We performed a second type of analysis, adapted from previous studies of financial decision-making (Kuhnen and Knutson, 2005; Knutson et al., 2007), in which BOLD reactivity in one or more regions was used to predict behavioral ratings, rather than the reverse. Specifically, we obtained trialwise estimates of BOLD activity in our a priori ROIs and included these estimates in within-subject regressions predicting behavioral ratings, as well as additional analyses meant to examine changes in interregion correlations (functional connectivity) between conditions. For these analyses, we performed an additional whole-brain GLM that included a separate event regressor after the onset of each trial's judgment period (cf. Rissman et al., 2004) regardless of condition type, as well as a single variable-duration block regressor to model all prejudgment reading periods (as in the previous GLMs). This GLM also included the same regressors of no interest to model means and linear trends for each block. We then extracted averaged trialwise β estimates within each of our ROIs. We normalized (_z_-scored) these values within subject. To reduce the influence of outliers, we also Winsorized these β estimates at 3 SDs (i.e., the maximum absolute _z_-score was set to 3). We performed the following within-subject regressions, pooling regression coefficients to then obtain group-level statistics (as with our whole-brain GLMs).

We regressed behavioral ratings in the EA and IMJ conditions on RT and β estimates from amygdala and vmPFC. Primary analyses used amygdala β estimates from a bilateral ROI, but secondary analyses are included to describe differences when the ROI is left or right lateralized. These analyses use one-sided t tests when testing directional predictions generated by our theoretical model and tested accordingly by our whole-brain GLM contrasts. We also regressed vmPFC reactivity (β estimates) on RT, behavioral rating, condition (conditionwise regressors constructed as in whole-brain GLM 1), amygdala reactivity, and the interaction between condition and amygdala reactivity.

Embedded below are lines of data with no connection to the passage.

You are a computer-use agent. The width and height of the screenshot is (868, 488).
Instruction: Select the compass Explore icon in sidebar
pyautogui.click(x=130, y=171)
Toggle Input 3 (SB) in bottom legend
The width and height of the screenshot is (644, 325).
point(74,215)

This analysis is structurally similar to a psychophysiological interaction analysis (cf. Gitelman et al., 2003; see also Rissman et al., 2004). It allowed us to compare changes in interregion correlation (functional connectivity) depending on condition.

Note that the whole-brain GLMs and the regressions described in the previous paragraph are complementary in at least two ways. First, they test predictions in opposite directions (predicting behavioral ratings from the activity of multiple brain regions versus the reverse). Second, whereas the latter regressions rely on signal averaged over an ROI, the whole-brain GLMs allow us to identify significant clusters within the same ROIs without requiring that the average signal across all voxels in the ROI be significantly modulated for a given contrast.

Results

Behavioral results

As expected, in the UA condition (“Which [option] do you think will produce better results?”) subjects consistently rated the utilitarian option as producing better results (MUA = 0.91, SDUA = 0.38; scale ranging from −1.5 to 1.5 with ratings at the positive end of the scale favoring the utilitarian option). Here, ratings typically varied within the upper end of the scale, distinguishing between options perceived as moderately versus highly utilitarian. In the EA condition (“Which [option] do you feel worse about doing?”) and in the IMJ condition (“Which [option] do you find more morally acceptable?”), subjects tended to use the entire scale, with mean ratings near the middle of the scale (MEA = 0.01, SDEA = 0.46; MIMJ = 0.06, SDIMJ = 0.51). UA responses were significantly faster than IMJ responses (MUA = 4.1 s, MIMJ = 4.5 s; F(1,65.2) = 6.82, p < 0.02), which were in turn significantly faster than EA responses (MEA = 5.1 s; F(1,66.0) = 20.5, p < 10−4; UA vs EA_: F_(1,65.9) = 50.9, p < 10−9).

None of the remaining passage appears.